* **Your assignment**: Give the records again in full, exactly as they are.
** Data provided follows **
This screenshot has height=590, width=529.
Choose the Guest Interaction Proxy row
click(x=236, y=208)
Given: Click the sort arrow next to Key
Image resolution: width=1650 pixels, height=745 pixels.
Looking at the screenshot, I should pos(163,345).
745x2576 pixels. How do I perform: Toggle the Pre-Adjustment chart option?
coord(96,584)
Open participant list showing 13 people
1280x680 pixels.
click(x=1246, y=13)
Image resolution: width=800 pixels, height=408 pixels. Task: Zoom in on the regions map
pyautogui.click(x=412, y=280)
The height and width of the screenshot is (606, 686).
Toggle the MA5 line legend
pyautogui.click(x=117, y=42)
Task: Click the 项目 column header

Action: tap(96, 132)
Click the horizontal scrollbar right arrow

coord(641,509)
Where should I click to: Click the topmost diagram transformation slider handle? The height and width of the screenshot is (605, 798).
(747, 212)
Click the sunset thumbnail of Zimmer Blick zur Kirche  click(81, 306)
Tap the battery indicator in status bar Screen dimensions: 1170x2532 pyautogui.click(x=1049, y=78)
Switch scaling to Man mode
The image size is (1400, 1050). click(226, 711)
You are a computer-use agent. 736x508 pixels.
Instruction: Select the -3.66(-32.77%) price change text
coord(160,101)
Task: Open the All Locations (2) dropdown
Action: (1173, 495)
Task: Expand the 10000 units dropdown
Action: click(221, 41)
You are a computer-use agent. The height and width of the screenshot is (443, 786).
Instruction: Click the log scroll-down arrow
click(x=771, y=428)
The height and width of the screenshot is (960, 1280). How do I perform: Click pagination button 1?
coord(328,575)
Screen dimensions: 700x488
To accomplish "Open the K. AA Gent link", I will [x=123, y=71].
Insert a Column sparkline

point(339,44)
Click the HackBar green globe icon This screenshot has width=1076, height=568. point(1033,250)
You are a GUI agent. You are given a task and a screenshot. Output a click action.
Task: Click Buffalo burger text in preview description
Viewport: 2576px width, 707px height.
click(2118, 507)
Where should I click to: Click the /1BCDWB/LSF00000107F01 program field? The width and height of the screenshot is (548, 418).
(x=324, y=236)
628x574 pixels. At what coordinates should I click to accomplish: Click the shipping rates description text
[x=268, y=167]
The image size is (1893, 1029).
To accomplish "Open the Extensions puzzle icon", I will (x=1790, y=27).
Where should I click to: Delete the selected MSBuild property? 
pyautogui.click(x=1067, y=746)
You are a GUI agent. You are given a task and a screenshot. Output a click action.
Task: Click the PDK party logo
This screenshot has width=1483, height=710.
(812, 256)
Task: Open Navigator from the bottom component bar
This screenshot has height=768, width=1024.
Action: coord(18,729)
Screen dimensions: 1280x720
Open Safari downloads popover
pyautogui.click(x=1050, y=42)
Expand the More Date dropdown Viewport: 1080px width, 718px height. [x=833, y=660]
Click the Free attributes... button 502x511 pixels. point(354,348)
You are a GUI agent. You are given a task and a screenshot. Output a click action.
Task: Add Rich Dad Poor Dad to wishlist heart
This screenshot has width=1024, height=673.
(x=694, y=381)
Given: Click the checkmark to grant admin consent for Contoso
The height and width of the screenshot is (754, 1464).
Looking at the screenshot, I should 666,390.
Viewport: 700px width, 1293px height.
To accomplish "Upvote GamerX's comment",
** End of Data provided **
* **Reply to the task**:
This screenshot has height=590, width=529.
Choose the Guest Interaction Proxy row
click(x=236, y=208)
Given: Click the sort arrow next to Key
Image resolution: width=1650 pixels, height=745 pixels.
Looking at the screenshot, I should pos(163,345).
745x2576 pixels. How do I perform: Toggle the Pre-Adjustment chart option?
coord(96,584)
Open participant list showing 13 people
1280x680 pixels.
click(x=1246, y=13)
Image resolution: width=800 pixels, height=408 pixels. Task: Zoom in on the regions map
pyautogui.click(x=412, y=280)
The height and width of the screenshot is (606, 686).
Toggle the MA5 line legend
pyautogui.click(x=117, y=42)
Task: Click the 项目 column header

Action: tap(96, 132)
Click the horizontal scrollbar right arrow

coord(641,509)
Where should I click to: Click the topmost diagram transformation slider handle? The height and width of the screenshot is (605, 798).
(747, 212)
Click the sunset thumbnail of Zimmer Blick zur Kirche  click(81, 306)
Tap the battery indicator in status bar Screen dimensions: 1170x2532 pyautogui.click(x=1049, y=78)
Switch scaling to Man mode
The image size is (1400, 1050). click(226, 711)
You are a computer-use agent. 736x508 pixels.
Instruction: Select the -3.66(-32.77%) price change text
coord(160,101)
Task: Open the All Locations (2) dropdown
Action: (1173, 495)
Task: Expand the 10000 units dropdown
Action: click(221, 41)
You are a computer-use agent. The height and width of the screenshot is (443, 786).
Instruction: Click the log scroll-down arrow
click(x=771, y=428)
The height and width of the screenshot is (960, 1280). How do I perform: Click pagination button 1?
coord(328,575)
Screen dimensions: 700x488
To accomplish "Open the K. AA Gent link", I will [x=123, y=71].
Insert a Column sparkline

point(339,44)
Click the HackBar green globe icon This screenshot has width=1076, height=568. point(1033,250)
You are a GUI agent. You are given a task and a screenshot. Output a click action.
Task: Click Buffalo burger text in preview description
Viewport: 2576px width, 707px height.
click(2118, 507)
Where should I click to: Click the /1BCDWB/LSF00000107F01 program field? The width and height of the screenshot is (548, 418).
(x=324, y=236)
628x574 pixels. At what coordinates should I click to accomplish: Click the shipping rates description text
[x=268, y=167]
The image size is (1893, 1029).
To accomplish "Open the Extensions puzzle icon", I will (x=1790, y=27).
Where should I click to: Delete the selected MSBuild property? 
pyautogui.click(x=1067, y=746)
You are a GUI agent. You are given a task and a screenshot. Output a click action.
Task: Click the PDK party logo
This screenshot has width=1483, height=710.
(812, 256)
Task: Open Navigator from the bottom component bar
This screenshot has height=768, width=1024.
Action: coord(18,729)
Screen dimensions: 1280x720
Open Safari downloads popover
pyautogui.click(x=1050, y=42)
Expand the More Date dropdown Viewport: 1080px width, 718px height. [x=833, y=660]
Click the Free attributes... button 502x511 pixels. point(354,348)
You are a GUI agent. You are given a task and a screenshot. Output a click action.
Task: Add Rich Dad Poor Dad to wishlist heart
This screenshot has width=1024, height=673.
(x=694, y=381)
Given: Click the checkmark to grant admin consent for Contoso
The height and width of the screenshot is (754, 1464).
Looking at the screenshot, I should 666,390.
Viewport: 700px width, 1293px height.
To accomplish "Upvote GamerX's comment",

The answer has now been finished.